O julgamento criminal do fundador da FTX, Sam Bankman-Fried, entrou na fase de seleção do júri e provou ser um processo desafiador. A seleção do júri está prevista para um segundo dia, com o grupo inicial de jurados em potencial reduzido a 50 candidatos. Desse grupo, serão selecionados 12 jurados para participar do julgamento. No entanto, muitos jurados em potencial recusaram-se devido a preocupações de que suas experiências e preconceitos pudessem afetar sua capacidade de avaliar de forma justa a inocência do ex-magnata da criptografia.

Os jurados do julgamento de Sam Bankman-Fried foram avaliados quanto a preconceitos

Alguns dos preconceitos dos jurados decorrem de perdas financeiras sofridas no mercado de criptomoedas, que foram exacerbadas pelo colapso da FTX no ano passado. Por exemplo, um jurado em potencial, identificado como Zal Dang, jurado número 29, expressou dúvidas sobre sua capacidade de permanecer imparcial em um caso relacionado à criptografia, afirmando. Dang destacou que nunca teve pensamentos negativos sobre criptografia desde que a compreendeu. Este sentimento reflete os desafios de encontrar jurados que não tenham formado opiniões preconcebidas sobre a criptomoeda.

O juiz Lewis Kaplan aproveitou a oportunidade para perguntar sobre a familiaridade dos jurados com a FTX e seu fundo de hedge irmão, Alameda Research. Ele enfatizou que o caso envolveria termos como “cripto” e “blockchain”. Surpreendentemente, dois potenciais jurados admitiram ter investido em criptomoeda, mas sofreram perdas nesta classe de ativos. Além das preocupações relacionadas à criptomoeda, alguns jurados revelaram vínculos profissionais periféricos com o setor financeiro mais amplo. Um jurado afirmou trabalhar com a Autoridade Reguladora da Indústria Financeira (FINRA), enquanto outro tinha ligações com o Bank United.

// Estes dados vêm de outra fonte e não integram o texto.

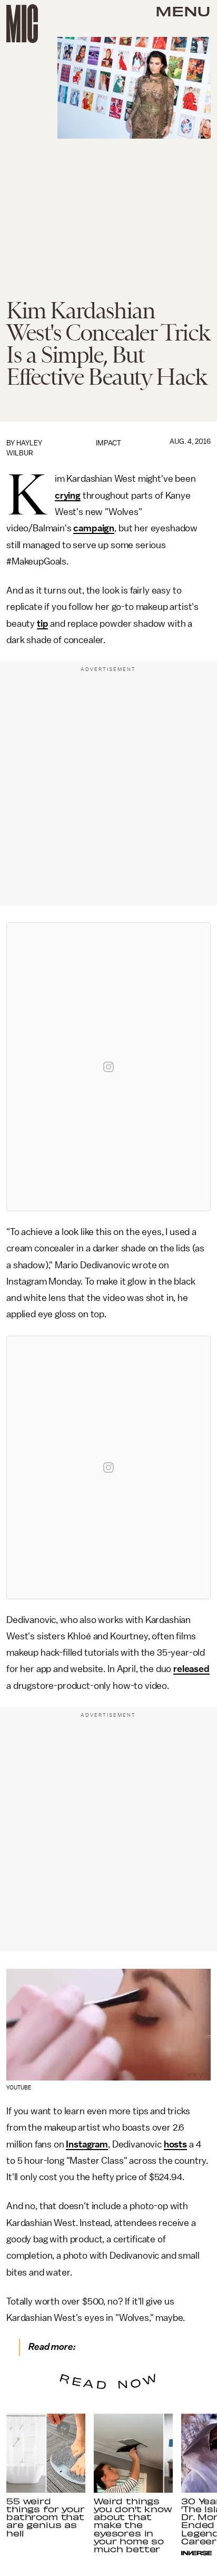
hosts (175, 2144)
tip (42, 623)
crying (68, 495)
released (191, 1669)
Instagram (87, 2144)
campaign (93, 528)
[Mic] (22, 23)
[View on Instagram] (108, 1067)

Indo mais longe, outro tinha ligações com o Morgan Stanley – um banco que já havia demonstrado otimismo em relação ao agora falido banco criptográfico Silvergate, que tinha ligações estreitas com a FTX. O juiz Kaplan reconheceu que o colapso da FTX atraiu atenção significativa da mídia e instruiu os jurados a evitarem toda a cobertura da mídia relacionada ao julgamento. Quando ele perguntou se algum jurado conhecia nomes importantes associados à falência, incluindo Silvergate, Anthony Scaramucci e Caroline Elison, um jurado revelou que ela havia trabalhado para o banco falido.

O impacto da compreensão da criptografia no caso

O juiz também perguntou se algum jurado assistiu a um episódio recente de “60 Minutes” da CBS, no qual o autor Michael Lewis discutiu sua experiência com Sam Bankman-Fried e rejeitou as alegações de que a FTX era um “Esquema Ponzi”. Sam Bankman-Fried (SBF) enfrenta acusações de conspiração e fraude, incluindo alegações de fraude de clientes ao emprestar os seus depósitos à Alameda sem o seu consentimento. Os especialistas avaliaram a probabilidade de absolvição de Sam Bankman-Fried, com alguns expressando dúvidas devido ao poderoso depoimento de testemunhas e às provas apresentadas pelos promotores.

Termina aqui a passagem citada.